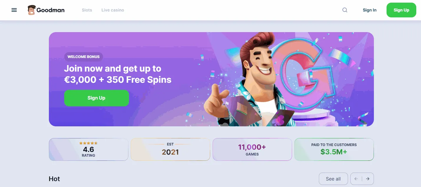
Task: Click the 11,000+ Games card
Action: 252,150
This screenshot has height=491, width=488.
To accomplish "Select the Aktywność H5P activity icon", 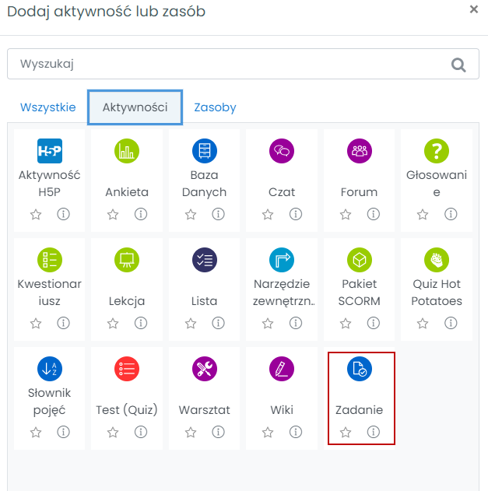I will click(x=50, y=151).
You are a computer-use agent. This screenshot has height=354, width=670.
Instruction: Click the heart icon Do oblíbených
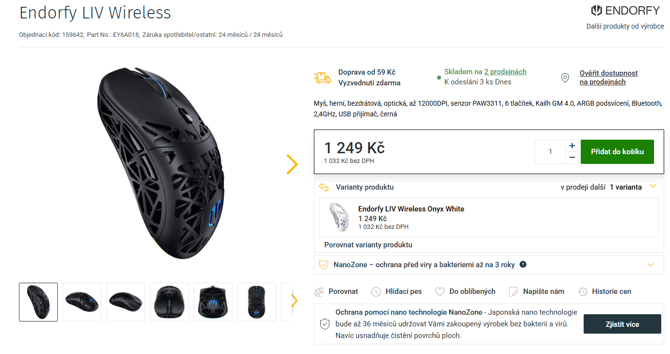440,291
::::
◆ What the task requires:
Please copy exactly the lines from the one containing "Instruction: Click the" through the last line of the records above, both included, and leave out any pictures.

◆ Output of the task:
Instruction: Click the heart icon Do oblíbených
440,291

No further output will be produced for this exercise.